From what I hear marriage is not the end all and be all, once you get married, you have to constantly work at it to keep it alive. Is that true? If that is true, then aren't the chances of keeping a marriage alive even slimmer when one 'settles for what one gets', rather than happily marrying a mate of their choice?

Aging is inevitable, but if you get into a marriage hesitantly because you are "settling" as you are losing the battle with the biological clock, then isn't it a scarier thought to be 'older and an in a miserbale marriage' than being just 'older'? Worse stil, 'older and divorced'.

Pensive :(

your thoughts?

Anonymous said...

Sounds like you are toying with multiple opening options on your latest script. T.O.

Searcher said...

T.O.: So young, so cynical :) If i was trying out opening sequences to scripts, i wouldn't be equating them with marketing strategies now, would i? This post, like almost all others, is just another attempt to find the secret behind the workable boy-girl thing.

Searcher said...

Girl: Regardless of how much we think / talk / consider the options, the truth is, unless you're in it, it's all theoretical. Every marriage is unique, because it is about two unique individuals who decide to give it a unique shot. This obsession with picking the "right person" is depressing. Even your Knight in Shining Armor will piss you off many times over the next 50 years of living together. I think the focus should be less on "picking the right guy" and more on "sticking with the same guy".

A comment made by the author Anne Tyler makes a lot of sense to me. She said, "I knew couples who’d been married almost forever – forty, fifty, sixty years. Seventy-two, in one case. They’d be tending each other’s illnesses, filling in each other’s faulty memories, dealing with the money troubles or the daughter’s suicide, or the grandson’s drug addiction. And I was beginning to suspect that it made no difference whether they’d married the right person. Finally, you’re just with who you’re with. You’ve signed on with him/her, put in a half century with him/her, grown to know him/her as well as you know yourself or even better, and s/he’s become the right person, the ONLY person. I wish someone had told me that earlier. I’d have hung on then; I swear I would.”

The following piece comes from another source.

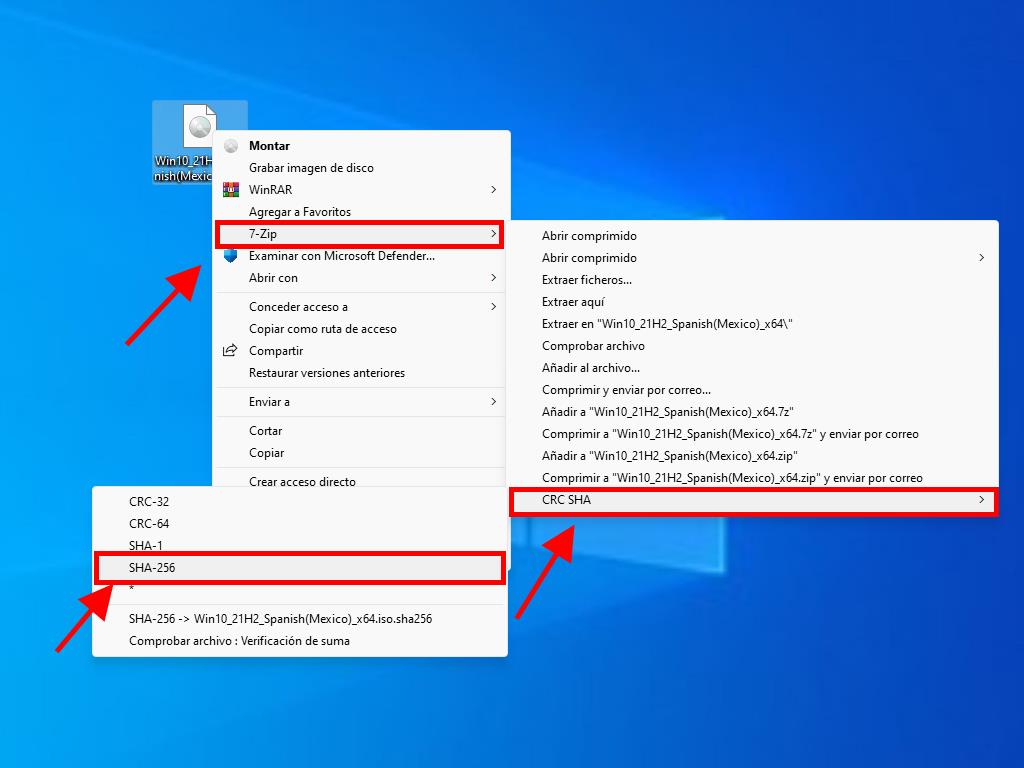1024x768 pixels.
Task: Click Grabar imagen de disco
Action: pyautogui.click(x=311, y=168)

I say, why not? What are we doing with our lives anyway that is of such great import that it precludes us from sharing it with someone else? Happiness for different people has meant different things - ranging from kids, to having wild monkey-sex in public - you need to define your own happiness. But ultimately, i think marriage is about being an adult with your adult needs of respect, trust, honesty and love being met.

Material Girl said...

Beautiful post. Refreshing, candid and very thought provoking.